MSC supports collecting observability metrics and traces to help monitor and debug data access patterns during training. These metrics can help you identify bottlenecks in your data loading pipeline, optimize caching strategies, and monitor resource utilization when training with large datasets in object storage. For more information about MSC’s observability features, see the MSC Observability Documentation.

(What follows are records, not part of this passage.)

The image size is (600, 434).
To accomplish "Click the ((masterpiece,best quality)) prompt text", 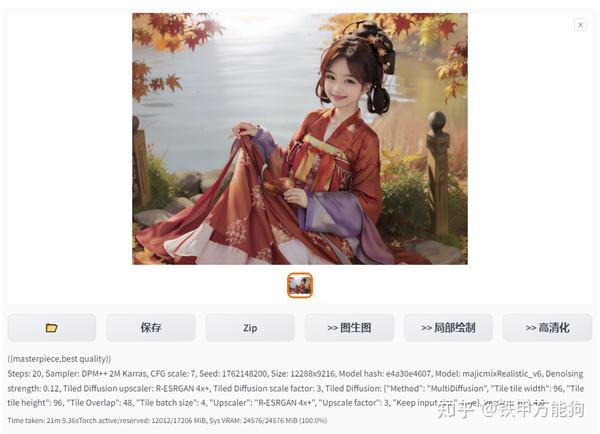I will coord(59,359).
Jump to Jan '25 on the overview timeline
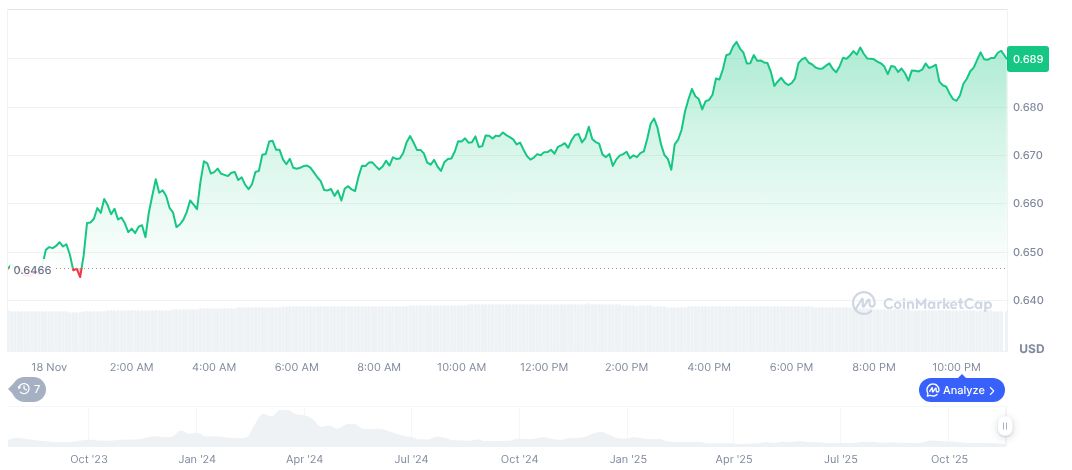The image size is (1072, 470). coord(627,459)
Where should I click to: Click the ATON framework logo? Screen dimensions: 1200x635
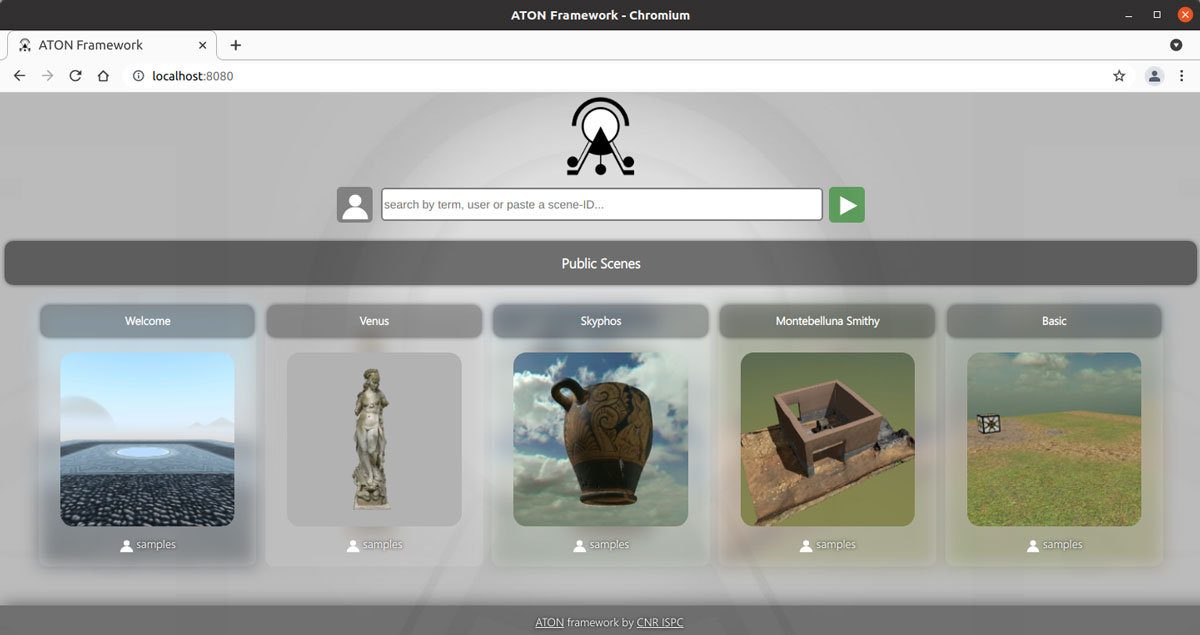600,139
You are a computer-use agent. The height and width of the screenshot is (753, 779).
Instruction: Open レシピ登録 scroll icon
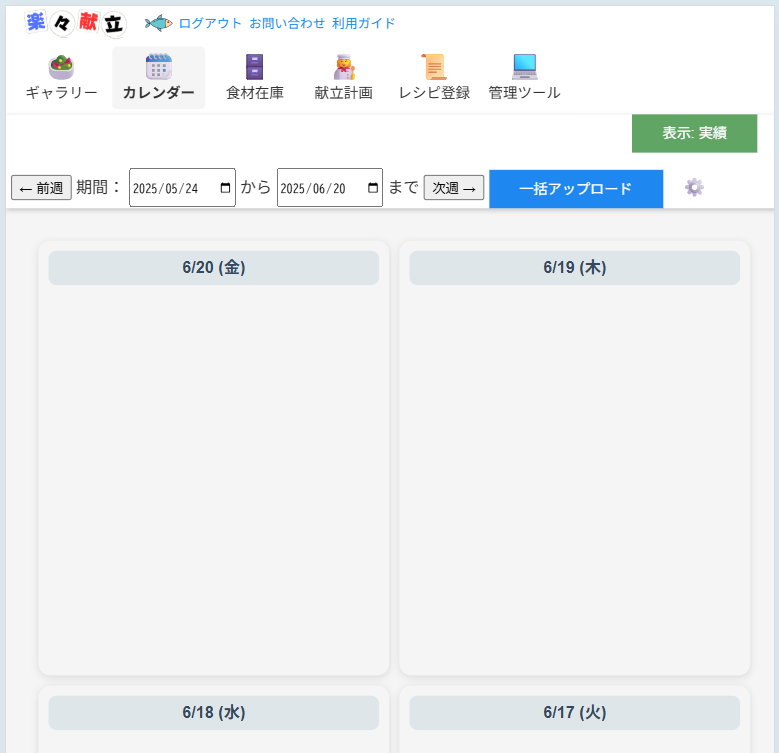point(434,67)
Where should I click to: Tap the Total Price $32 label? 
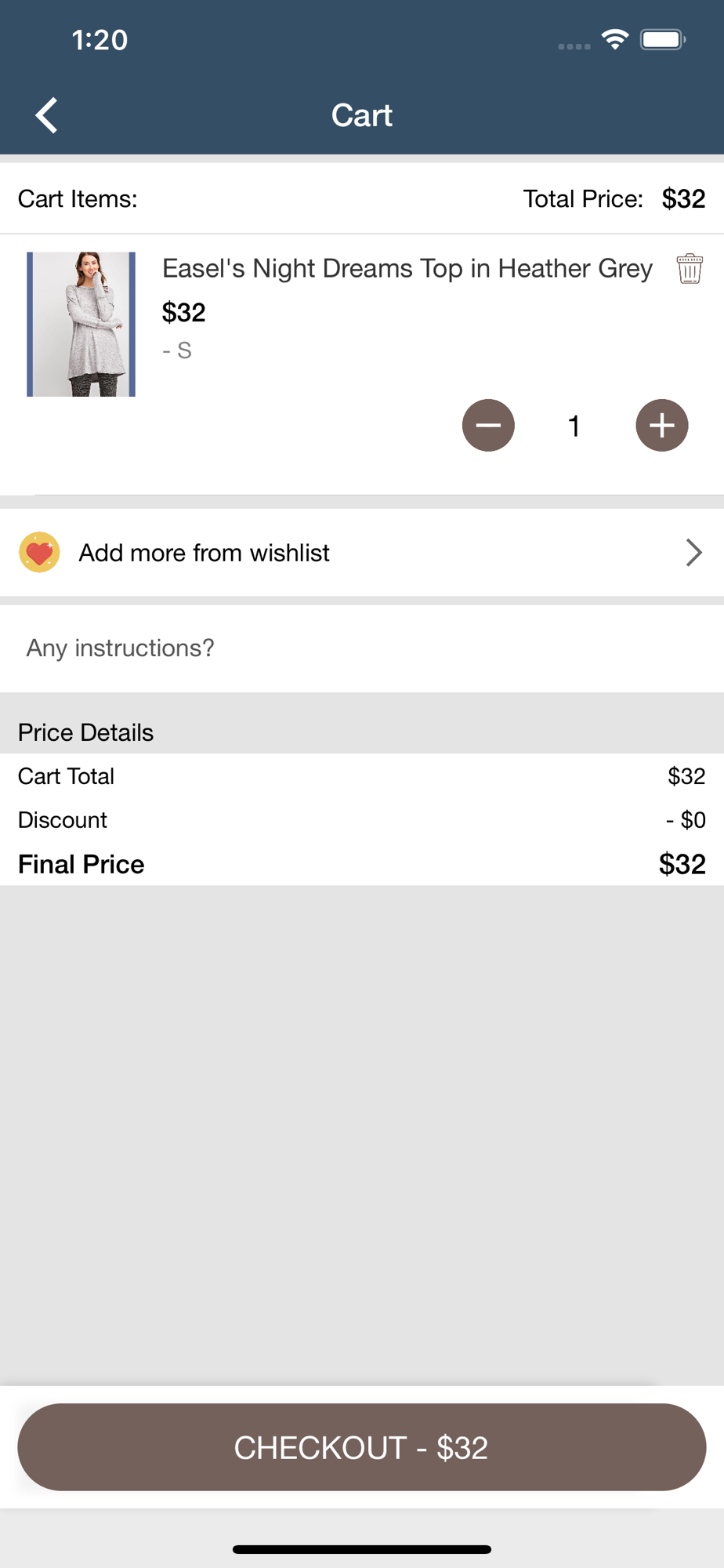(x=614, y=198)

MSC offers an experimental Rust client that bypasses Python’s Global Interpreter Lock (GIL) to significantly improve performance for multi-threaded I/O operations. The Rust client supports AWS S3, SwiftStack, and Google Cloud Storage, enabling true concurrent execution for much better performance compared to the Python implementation. To enable it, add rust_client: {} to your storage provider configuration. For more details, see the MSC Rust Client Documentation.